Her first day home was kind of nerve wracking for both me and her! I was scared to pick her up and didn't think I knew how to go about it.I got on google and learned as much as I could about her before opening the cage door to pick her up and brush her.Then I got brave and let her free roam my living room blocking the kitchen and hallway with large boards I used for crafts.I also joined a rabbit forum! Hopefully to help boost my confidence and find others who knew more about these creatures as a support system should I doubt myself.Tomorrow will be our one week with her and so far the two of us are getting along just great. She licks me when I brush her,nudges me when I clean her cage and allows me to pick her up and hold her without kicking me.

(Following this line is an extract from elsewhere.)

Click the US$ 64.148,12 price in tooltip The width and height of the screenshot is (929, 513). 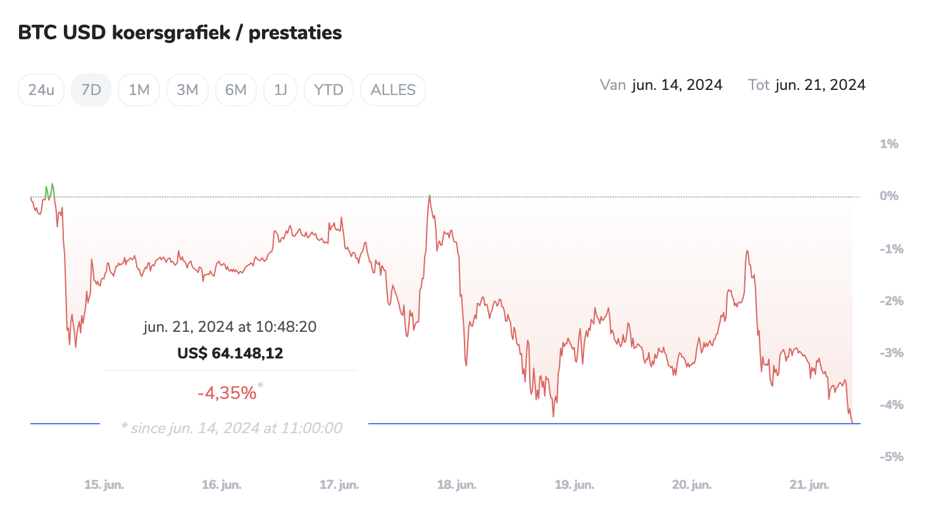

She happily runs around my living room jumping high and kicking her feet out as I type this out now.She is not in the least bit timid she marches right up to my little dog and sniffs her and the vacuum doesn't even phase her! While cleaning her cage I have to get down on all fours and crawl into it she sees this as the perfect opportunity to run like crazy past my shoulders out of her cage and zoom back in setting her front paws in her water bowl and splashing me before retreating to the back of her cage to shake her wet feet at my face.


----------



## Amethystkytten (Mar 28, 2014)

Today for the most part was nice calm day.Cookie and I lounged on the couch.She let me brush her and pick through her fur with my fingers.She started licking my hand and it worried me she might bite instead she licked me.Yesterday during our grooming time she started biting the bottom of my pants leg so I stopped.When the kids came home the house turned into complete chaos and Cookie went and hid under the couch sometimes I wish I could fit under there with her! I had to dig her out of there and once she saw where she was going she kicked her feet in protest. I slipped her a tiny piece of apple to apologize for sticking her in there but with four kids running around I didn't want her getting stepped on or let outside accidentally. I am trying to slowly introduce fresh greens and so far only given her a little lettuce,pieces of apple and I mean tiny pieces and a small bit of pineapple(I read it helps the digestive system with the hair balls?) she loved it though and no upset tummy.She was fed only pellets and I want her to have a healthy diet so I am slowing switching her over to a more varied diet that I think will be healthier for her.I plan on getting her a better cage once payday comes and some toys too she gets bored at night and I wake up to her cage in total destruction.


----------



## Amethystkytten (Mar 29, 2014)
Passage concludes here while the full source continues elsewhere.